Data listing:
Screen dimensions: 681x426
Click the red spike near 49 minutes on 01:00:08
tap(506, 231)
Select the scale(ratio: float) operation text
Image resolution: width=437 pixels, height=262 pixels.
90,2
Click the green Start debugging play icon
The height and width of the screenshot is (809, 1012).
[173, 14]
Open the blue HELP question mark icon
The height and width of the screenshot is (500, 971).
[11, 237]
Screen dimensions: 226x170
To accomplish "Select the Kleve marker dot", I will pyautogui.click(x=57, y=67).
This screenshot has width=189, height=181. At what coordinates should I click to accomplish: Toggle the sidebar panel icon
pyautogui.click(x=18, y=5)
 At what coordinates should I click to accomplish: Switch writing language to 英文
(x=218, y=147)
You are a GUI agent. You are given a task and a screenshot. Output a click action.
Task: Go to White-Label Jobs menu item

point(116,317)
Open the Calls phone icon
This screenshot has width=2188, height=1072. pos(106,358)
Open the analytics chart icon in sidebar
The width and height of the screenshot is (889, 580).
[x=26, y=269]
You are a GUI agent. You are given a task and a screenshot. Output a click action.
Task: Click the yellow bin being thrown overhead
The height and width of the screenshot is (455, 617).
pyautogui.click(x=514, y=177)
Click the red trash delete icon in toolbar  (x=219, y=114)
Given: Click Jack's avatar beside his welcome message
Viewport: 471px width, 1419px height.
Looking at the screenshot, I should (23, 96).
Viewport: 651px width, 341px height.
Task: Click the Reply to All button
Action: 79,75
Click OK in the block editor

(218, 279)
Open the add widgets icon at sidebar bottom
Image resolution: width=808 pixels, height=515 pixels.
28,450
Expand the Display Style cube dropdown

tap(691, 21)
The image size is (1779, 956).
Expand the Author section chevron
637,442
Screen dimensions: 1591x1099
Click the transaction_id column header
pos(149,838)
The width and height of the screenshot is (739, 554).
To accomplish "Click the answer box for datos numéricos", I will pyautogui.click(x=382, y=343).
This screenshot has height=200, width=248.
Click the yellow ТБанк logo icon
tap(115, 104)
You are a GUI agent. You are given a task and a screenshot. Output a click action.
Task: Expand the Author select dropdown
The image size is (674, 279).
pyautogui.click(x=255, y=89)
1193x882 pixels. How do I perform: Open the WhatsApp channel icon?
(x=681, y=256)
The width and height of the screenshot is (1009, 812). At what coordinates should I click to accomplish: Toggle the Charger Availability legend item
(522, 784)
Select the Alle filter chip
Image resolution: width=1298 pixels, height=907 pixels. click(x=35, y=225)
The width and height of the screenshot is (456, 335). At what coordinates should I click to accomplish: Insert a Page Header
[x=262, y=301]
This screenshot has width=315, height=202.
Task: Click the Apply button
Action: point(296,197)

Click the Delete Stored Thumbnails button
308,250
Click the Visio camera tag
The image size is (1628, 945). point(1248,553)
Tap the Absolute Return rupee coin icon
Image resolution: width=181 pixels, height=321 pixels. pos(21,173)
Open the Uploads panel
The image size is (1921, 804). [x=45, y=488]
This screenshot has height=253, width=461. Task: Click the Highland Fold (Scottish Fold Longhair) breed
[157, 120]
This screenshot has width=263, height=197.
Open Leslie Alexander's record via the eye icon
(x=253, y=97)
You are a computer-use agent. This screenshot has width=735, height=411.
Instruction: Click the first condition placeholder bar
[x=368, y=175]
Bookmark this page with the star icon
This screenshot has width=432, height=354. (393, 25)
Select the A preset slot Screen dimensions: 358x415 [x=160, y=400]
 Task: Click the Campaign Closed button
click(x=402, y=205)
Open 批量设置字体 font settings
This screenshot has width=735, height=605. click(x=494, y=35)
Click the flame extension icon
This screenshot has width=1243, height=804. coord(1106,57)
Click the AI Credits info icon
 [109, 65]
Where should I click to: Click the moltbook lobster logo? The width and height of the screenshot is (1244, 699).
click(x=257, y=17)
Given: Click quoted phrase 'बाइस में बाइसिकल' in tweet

EXERCISE AIM: Rewrite the rows from the line with "Open the blue HELP question mark icon" to the line with "tap(691, 21)", substituting "symbol" for "icon" and keeping everything else the same.

SOLUTION TO THIS TASK:
Open the blue HELP question mark symbol
The height and width of the screenshot is (500, 971).
[11, 237]
Screen dimensions: 226x170
To accomplish "Select the Kleve marker dot", I will pyautogui.click(x=57, y=67).
This screenshot has width=189, height=181. At what coordinates should I click to accomplish: Toggle the sidebar panel symbol
pyautogui.click(x=18, y=5)
 At what coordinates should I click to accomplish: Switch writing language to 英文
(x=218, y=147)
You are a GUI agent. You are given a task and a screenshot. Output a click action.
Task: Go to White-Label Jobs menu item

point(116,317)
Open the Calls phone symbol
This screenshot has width=2188, height=1072. pos(106,358)
Open the analytics chart symbol in sidebar
The width and height of the screenshot is (889, 580).
[x=26, y=269]
You are a GUI agent. You are given a task and a screenshot. Output a click action.
Task: Click the yellow bin being thrown overhead
The height and width of the screenshot is (455, 617).
pyautogui.click(x=514, y=177)
Click the red trash delete symbol in toolbar  (x=219, y=114)
Given: Click Jack's avatar beside his welcome message
Viewport: 471px width, 1419px height.
Looking at the screenshot, I should (23, 96).
Viewport: 651px width, 341px height.
Task: Click the Reply to All button
Action: 79,75
Click OK in the block editor

(218, 279)
Open the add widgets symbol at sidebar bottom
Image resolution: width=808 pixels, height=515 pixels.
28,450
Expand the Display Style cube dropdown

tap(691, 21)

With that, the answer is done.